Tucked away in the Algarve hills, the small spa town of Monchique is popular for its bicarbonated spring waters, rich in sodium and flouride and known to aid respiratory problems and various other ailments.
Set in a lush, green valley 20 km inland from Portimão in the western Algarve, its fresh mountain air and spectacular views of the coastal plain in the distance are a refreshing change from the region’s bustling beach resorts, particularly in summer.
High above sea-level, it has been a spa resort since Roman times due to the healing qualities of its spring waters, with subsequent takers including Portugal’s King João II and Queen Amélia.
Known locally as the Villa Termal das Caldas de Monchique, the local spring water is known to aid the treatment of respiratory, muscular, bone and digestive problems.

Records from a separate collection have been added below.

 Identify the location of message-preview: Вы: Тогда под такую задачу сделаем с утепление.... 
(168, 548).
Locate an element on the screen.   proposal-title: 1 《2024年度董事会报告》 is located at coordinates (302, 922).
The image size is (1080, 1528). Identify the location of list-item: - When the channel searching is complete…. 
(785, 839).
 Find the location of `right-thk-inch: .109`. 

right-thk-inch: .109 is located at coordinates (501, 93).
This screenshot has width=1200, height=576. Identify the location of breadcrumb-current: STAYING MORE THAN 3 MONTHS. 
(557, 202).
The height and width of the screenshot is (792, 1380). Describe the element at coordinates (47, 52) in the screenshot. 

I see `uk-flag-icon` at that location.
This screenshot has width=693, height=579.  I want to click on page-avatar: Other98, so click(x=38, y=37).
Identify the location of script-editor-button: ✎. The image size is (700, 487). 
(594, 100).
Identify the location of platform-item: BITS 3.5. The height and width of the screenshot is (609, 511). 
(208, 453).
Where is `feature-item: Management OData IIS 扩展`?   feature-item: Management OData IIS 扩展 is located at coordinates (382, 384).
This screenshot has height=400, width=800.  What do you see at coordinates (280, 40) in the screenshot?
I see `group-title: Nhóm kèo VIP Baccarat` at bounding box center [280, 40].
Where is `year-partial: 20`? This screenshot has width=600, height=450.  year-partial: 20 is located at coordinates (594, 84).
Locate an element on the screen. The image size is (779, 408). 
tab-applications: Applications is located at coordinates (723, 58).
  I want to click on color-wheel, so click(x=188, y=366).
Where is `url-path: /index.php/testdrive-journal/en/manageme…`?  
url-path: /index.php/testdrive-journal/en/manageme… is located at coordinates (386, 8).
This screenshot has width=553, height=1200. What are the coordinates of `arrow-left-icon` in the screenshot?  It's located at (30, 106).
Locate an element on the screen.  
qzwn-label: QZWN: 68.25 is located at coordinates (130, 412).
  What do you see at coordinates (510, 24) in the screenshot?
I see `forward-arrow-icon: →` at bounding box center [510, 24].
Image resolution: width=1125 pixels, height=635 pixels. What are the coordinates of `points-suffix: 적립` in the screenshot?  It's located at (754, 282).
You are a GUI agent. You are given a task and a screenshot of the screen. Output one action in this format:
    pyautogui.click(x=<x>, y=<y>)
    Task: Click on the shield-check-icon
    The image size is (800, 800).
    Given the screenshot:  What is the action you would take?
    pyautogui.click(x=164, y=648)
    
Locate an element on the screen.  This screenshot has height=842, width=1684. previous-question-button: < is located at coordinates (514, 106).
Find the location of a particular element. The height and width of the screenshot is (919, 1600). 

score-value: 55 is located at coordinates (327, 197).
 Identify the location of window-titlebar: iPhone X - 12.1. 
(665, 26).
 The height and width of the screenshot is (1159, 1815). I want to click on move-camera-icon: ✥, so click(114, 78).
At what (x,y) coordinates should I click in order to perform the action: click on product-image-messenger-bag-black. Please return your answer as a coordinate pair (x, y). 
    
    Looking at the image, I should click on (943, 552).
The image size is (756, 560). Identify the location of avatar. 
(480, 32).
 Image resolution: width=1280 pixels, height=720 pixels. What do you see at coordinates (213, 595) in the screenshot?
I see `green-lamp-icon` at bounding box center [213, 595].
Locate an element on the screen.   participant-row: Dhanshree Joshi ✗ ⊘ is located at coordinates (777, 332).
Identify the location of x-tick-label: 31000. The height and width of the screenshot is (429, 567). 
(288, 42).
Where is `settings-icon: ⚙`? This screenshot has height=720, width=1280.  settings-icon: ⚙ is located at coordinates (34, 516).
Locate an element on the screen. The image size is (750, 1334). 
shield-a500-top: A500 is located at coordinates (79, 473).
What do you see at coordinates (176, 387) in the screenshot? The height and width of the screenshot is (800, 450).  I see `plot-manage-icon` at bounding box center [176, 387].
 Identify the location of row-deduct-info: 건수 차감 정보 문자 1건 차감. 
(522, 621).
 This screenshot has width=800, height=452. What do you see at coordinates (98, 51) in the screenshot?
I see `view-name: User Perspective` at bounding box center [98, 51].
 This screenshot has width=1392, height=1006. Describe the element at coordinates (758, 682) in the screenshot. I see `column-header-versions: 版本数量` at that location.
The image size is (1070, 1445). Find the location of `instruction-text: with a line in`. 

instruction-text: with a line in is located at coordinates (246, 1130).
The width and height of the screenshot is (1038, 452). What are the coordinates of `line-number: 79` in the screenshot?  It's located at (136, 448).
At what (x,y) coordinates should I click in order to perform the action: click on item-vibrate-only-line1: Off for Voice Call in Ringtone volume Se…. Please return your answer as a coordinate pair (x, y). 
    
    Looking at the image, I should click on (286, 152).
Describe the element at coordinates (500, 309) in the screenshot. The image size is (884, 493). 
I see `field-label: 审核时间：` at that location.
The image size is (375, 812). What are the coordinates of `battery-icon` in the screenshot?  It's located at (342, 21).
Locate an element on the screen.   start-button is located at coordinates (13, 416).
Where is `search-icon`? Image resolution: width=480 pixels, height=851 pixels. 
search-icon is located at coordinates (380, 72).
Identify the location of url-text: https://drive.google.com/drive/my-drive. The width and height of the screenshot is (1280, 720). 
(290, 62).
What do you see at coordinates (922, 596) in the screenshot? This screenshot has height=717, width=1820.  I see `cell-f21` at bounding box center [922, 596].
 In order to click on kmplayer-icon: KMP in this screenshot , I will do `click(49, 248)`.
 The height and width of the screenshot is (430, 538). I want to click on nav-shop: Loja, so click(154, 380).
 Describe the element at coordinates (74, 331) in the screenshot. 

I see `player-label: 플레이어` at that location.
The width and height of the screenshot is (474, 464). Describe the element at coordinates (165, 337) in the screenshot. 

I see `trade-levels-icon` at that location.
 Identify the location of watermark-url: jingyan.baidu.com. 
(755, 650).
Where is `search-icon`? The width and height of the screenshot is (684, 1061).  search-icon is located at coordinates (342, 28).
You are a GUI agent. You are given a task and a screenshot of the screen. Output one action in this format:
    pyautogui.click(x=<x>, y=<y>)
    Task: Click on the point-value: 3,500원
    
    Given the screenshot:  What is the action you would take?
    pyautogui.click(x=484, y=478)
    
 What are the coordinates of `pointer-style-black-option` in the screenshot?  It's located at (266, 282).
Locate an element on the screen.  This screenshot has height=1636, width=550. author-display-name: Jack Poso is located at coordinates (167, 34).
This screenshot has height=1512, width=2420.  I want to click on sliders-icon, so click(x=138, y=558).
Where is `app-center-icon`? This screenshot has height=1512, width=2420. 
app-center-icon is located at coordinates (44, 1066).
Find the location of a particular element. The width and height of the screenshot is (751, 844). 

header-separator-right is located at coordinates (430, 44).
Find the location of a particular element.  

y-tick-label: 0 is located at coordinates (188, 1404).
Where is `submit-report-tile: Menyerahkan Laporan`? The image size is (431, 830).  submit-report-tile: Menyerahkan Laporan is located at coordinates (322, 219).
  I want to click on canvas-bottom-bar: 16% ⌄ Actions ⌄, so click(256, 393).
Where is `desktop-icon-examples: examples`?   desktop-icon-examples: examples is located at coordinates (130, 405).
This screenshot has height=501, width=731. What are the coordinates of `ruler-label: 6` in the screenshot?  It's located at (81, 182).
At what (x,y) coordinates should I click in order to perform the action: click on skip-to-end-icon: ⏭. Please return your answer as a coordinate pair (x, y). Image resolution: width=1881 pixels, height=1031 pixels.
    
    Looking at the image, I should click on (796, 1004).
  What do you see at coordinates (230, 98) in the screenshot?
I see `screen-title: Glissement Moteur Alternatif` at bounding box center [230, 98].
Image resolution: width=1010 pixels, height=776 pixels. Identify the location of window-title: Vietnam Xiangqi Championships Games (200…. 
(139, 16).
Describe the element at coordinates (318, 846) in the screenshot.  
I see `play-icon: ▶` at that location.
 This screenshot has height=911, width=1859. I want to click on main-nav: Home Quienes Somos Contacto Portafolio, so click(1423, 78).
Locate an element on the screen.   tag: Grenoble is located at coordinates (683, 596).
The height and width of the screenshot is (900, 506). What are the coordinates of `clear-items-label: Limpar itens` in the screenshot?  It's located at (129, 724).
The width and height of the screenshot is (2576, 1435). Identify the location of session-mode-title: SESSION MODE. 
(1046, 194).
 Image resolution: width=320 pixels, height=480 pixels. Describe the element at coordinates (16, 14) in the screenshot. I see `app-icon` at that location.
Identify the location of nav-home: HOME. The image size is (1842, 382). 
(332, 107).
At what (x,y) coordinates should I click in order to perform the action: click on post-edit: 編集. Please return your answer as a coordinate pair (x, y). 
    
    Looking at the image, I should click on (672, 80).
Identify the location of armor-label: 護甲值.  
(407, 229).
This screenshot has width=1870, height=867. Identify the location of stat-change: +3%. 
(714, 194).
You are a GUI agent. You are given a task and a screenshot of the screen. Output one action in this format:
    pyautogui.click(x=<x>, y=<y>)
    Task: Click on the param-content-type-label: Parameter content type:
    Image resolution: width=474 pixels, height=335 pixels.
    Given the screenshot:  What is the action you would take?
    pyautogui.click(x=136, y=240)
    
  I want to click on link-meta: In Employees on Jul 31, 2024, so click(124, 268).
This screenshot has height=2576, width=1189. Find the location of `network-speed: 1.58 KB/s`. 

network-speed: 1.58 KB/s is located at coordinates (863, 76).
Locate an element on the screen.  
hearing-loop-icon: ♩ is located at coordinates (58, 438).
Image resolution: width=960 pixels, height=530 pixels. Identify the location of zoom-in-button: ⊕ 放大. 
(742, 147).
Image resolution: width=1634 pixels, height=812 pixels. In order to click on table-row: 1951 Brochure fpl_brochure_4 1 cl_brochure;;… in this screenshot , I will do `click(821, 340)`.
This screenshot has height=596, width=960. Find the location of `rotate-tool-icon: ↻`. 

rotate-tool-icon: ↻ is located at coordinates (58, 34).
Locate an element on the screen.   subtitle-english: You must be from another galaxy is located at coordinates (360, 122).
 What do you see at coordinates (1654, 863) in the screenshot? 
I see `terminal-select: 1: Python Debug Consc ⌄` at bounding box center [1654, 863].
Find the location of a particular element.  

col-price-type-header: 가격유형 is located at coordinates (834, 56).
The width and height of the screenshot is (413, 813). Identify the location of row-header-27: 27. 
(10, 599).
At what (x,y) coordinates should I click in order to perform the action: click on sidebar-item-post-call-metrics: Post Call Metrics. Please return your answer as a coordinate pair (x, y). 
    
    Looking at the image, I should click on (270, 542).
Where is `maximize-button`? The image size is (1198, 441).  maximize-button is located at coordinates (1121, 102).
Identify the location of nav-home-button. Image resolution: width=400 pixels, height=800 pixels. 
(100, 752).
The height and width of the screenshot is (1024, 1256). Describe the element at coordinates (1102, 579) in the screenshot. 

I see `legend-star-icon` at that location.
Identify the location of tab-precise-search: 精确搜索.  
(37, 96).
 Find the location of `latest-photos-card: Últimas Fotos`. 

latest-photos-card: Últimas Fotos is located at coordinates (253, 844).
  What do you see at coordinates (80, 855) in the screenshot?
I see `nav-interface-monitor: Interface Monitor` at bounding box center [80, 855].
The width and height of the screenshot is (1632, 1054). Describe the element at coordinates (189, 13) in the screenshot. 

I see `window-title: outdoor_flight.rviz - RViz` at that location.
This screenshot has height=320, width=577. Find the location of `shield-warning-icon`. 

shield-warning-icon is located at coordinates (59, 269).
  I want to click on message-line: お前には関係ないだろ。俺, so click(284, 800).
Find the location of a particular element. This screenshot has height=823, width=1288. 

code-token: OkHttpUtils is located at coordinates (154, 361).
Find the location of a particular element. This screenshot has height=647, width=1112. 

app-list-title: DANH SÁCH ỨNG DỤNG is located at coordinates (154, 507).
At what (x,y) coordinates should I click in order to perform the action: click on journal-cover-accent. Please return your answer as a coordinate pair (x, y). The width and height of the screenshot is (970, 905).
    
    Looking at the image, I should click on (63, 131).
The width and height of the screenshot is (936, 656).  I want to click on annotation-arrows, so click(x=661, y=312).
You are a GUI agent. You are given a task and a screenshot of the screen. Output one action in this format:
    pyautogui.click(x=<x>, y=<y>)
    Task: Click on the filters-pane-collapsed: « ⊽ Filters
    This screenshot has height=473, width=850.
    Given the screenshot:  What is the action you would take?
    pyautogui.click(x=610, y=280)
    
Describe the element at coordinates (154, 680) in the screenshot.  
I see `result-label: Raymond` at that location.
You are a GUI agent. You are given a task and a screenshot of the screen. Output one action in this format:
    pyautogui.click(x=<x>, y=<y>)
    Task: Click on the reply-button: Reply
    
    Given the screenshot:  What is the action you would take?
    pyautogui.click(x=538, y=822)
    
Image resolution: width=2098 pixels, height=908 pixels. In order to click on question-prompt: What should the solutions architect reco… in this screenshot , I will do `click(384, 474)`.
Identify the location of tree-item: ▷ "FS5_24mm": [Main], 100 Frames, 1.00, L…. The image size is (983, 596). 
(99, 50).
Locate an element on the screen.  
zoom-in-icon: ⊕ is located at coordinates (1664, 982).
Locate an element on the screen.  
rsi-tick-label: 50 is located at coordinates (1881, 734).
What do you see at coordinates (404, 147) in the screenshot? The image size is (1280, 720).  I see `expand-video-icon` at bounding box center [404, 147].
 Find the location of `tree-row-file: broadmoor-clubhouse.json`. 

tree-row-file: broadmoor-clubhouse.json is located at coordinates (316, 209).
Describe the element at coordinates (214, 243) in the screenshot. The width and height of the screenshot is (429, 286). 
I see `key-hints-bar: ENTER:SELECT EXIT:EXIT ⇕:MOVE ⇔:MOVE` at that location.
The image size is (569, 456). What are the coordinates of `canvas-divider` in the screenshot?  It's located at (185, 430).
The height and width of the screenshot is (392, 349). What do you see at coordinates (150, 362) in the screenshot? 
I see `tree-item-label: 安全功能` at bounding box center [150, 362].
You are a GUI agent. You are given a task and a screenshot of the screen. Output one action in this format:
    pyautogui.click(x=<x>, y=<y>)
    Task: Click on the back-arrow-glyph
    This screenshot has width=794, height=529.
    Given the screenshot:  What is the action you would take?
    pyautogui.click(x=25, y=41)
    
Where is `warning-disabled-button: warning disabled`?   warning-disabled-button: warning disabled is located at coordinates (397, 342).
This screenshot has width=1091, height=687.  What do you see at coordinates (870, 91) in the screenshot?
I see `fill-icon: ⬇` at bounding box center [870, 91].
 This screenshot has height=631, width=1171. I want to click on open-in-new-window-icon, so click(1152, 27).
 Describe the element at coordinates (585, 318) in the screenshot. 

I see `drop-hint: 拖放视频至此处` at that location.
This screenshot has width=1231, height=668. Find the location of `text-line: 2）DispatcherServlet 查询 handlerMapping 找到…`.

The resort has grown into one of the largest spa centres in Portugal, having been fully renovated and upgraded in recent years. Accommodation now consists of several mid- to high-budget hotels to complement the town’s natural spa facilities.
Monchique is also well-known for its handicrafts, most notably the folding wooden stools originally derived from a Roman design, and its bustling livestock fair held on the third Friday of each month.
Located on the cobbled Rua da Igreja behind the town’s main square, the 16th century parish church features an elaborate Manueline doorway with carved columns resembling nautical ropes and knots.
Well sited above Monchique are the ruins of the Franciscan monastery of Nossa Senhora do Destêrro, founded in 1632 by Dom Pero da Silva, later Viceroy of India.